‘Child Marriages’ — Coercion or Choice?
Two out of five girls in Sub-Saharan Africa marry under the age of 18. A global movement to end “child marriage” often assumes that they are coerced into marrying by their families at a cost to their schooling, mental health and physical wellbeing.
“That’s a dominant narrative within the international development sector, that ‘child marriage’ happens because daughters are forced to marry at young ages for their parents’ financial benefit and that marrying early is fundamentally harmful to the girl’s wellbeing,” said Susan Schaffnit, a postdoctoral scholar in UC Santa Barbara’s Department of Anthropology. “But surprisingly little research has explored local peoples’ perceptions of early marriage or directly tested whether parents gain and daughters suffer from marrying under 18 years.”
In a pair of papers, lead author Schaffnit and David Lawson, a UCSB assistant professor of anthropology, report on a study of the timing of marriage, bridewealth payments (transferred from the groom’s family to the bride’s family) and women’s wellbeing in rural Tanzania. The papers are published this month in Nature Human Behaviour and in Sexual and Reproductive Health Matters.
“We find that marrying early brings a higher bridewealth, which may incentivize early marriage of daughters for parents to some extent,” Schaffnit said. “But marrying at ages 15 to 17 is not obviously detrimental to daughters, with the wellbeing of those marrying early largely indistinguishable from those that marry above 18 years. In fact, marrying early was associated with greater empowerment in household decisions and marriage at any age was viewed as increasing a woman’s social status.”
The authors also report that most girls and women themselves decided when and who to marry. “The terms ‘child marriage’ and ‘forced marriage,’ ” Schaffnit said, “are often used interchangeably by development organizations, but we demonstrate that there are contexts in which young people decide to marry early and may be incentivized to do so by gains in status and respect at home and in the community.”
Lawson stressed that parental coercion in early marriage does occur in some circumstances. “We’re not claiming that girls are never forced into early marriages,” he said. “This certainly happens in some contexts, including in Tanzania. But in contexts where ‘child marriage’ mainly takes place in late adolescence, and where autonomy in partner choice is clearly apparent, we need to be careful not to falsely vilify parents. For some young women, it may represent a strategic choice to marry early and be the best locally available option, especially if they are already sexually active or they have started having children.”
Schaffnit also notes the importance of considering locally-available options. “Marrying early was associated with lower educational attainment,” she said, “but rather than early marriage causing girls to drop out of school, the most likely explanation here is that girls that leave school for other reasons have few socially acceptable options in life but to marry and start a family.”
The papers were based on surveys of nearly 1,000 girls and women 15 to 35 years in rural Mwanza Region, where 35 percent of brides marry before age 18. Only 2 percent married before age 15.
The papers are “Parent-offspring conflict unlikely to explain ‘child marriage’ in northwestern Tanzania,” in Nature Human Behaviour, and “ ‘Child marriage’ in context: Exploring local attitudes towards early marriage in rural Tanzania,” in Sexual and Reproductive Health Matters.
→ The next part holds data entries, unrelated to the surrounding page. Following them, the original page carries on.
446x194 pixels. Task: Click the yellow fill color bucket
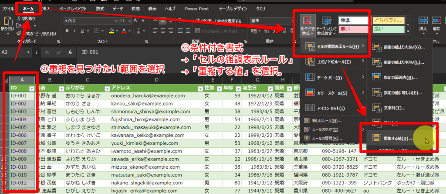click(112, 31)
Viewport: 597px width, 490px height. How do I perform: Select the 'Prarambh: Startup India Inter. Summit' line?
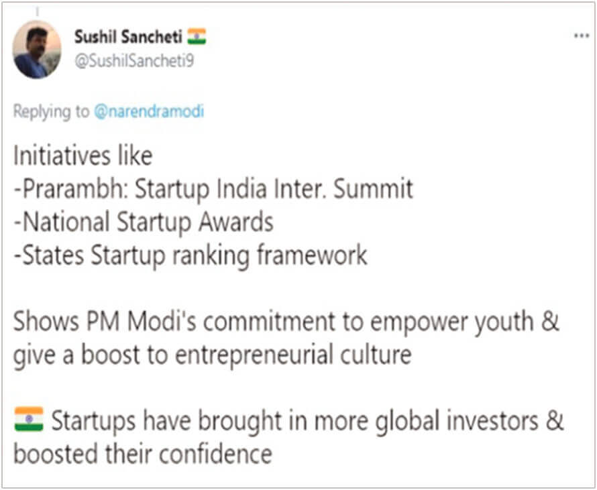pyautogui.click(x=213, y=189)
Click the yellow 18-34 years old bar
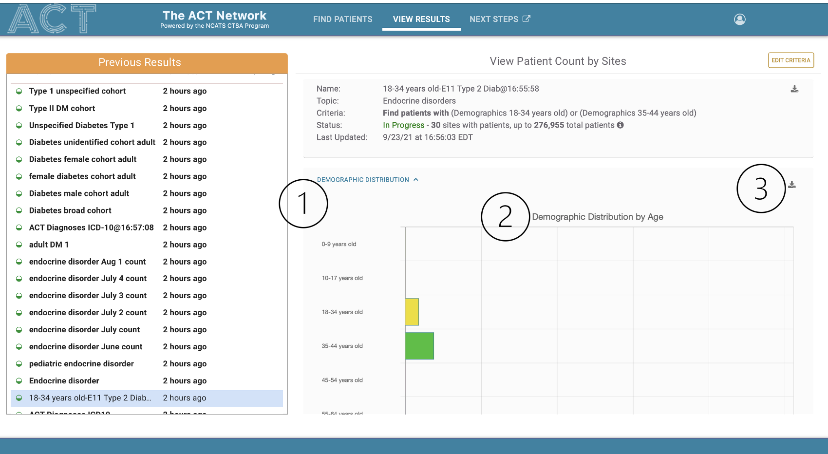Image resolution: width=828 pixels, height=454 pixels. [x=412, y=312]
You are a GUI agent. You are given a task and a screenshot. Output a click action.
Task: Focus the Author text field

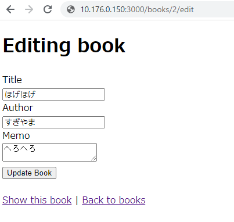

Other co-authors are Anushé Hassan of the London School of Hygiene and Tropical Medicine and Mark Urassa of the National Institute of Medical Research in Mwanza, Tanzania.
“Future research should distinguish between early marriage in late adolescence and very early marriage, which is considerably rarer in Tanzania,” Lawson said. “Boundaries between childhood and adulthood are flexible, and fixating on an arbitrary 18-year-old threshold means we may miss opportunities to support girls and women regardless of their precise age at marriage.”
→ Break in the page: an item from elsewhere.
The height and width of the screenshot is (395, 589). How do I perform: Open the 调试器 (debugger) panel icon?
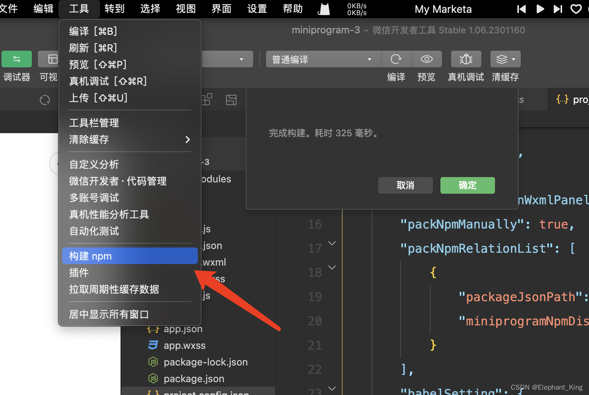coord(16,59)
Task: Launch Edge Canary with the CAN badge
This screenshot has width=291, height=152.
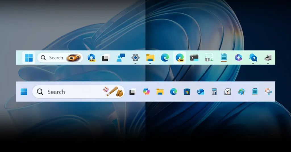Action: pyautogui.click(x=179, y=58)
In 2016 Tanzania revised the legal age of marriage for girls from 15 years to 18 years, but this has since been appealed due to conflict with local customs.
Lawson was recently awarded a National Science Foundation grant that will fund further research on early marriage in Tanzania for two years. The NSF Cultural Anthropology Program Senior Research Award totals roughly $200,000.
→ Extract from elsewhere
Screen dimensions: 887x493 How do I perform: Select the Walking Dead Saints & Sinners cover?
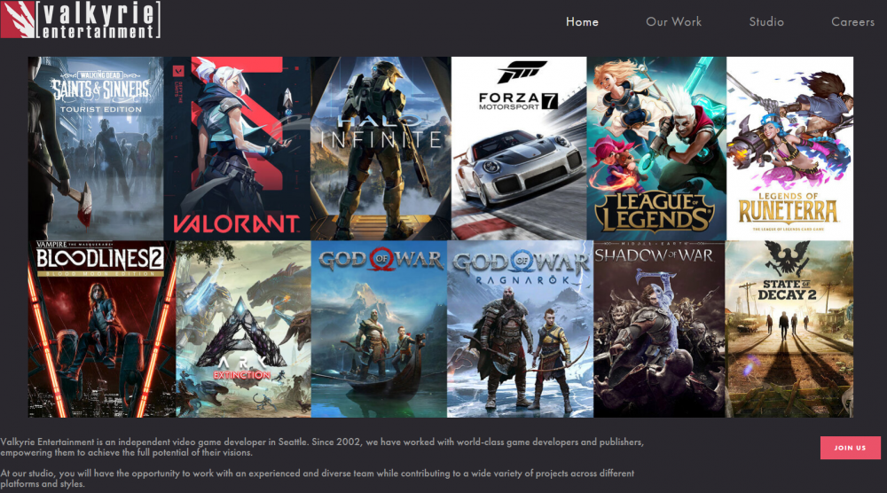96,148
“It is critical that our understanding of early marriage is grounded in reality, not stereotypes or surface impressions,” Lawson said. “Support from the NSF will allow us to further explore why early marriage is sometimes considered the best locally available option by adolescents themselves, and ultimately better inform global initiatives to support vulnerable girls and young women in low-income settings like rural Tanzania.”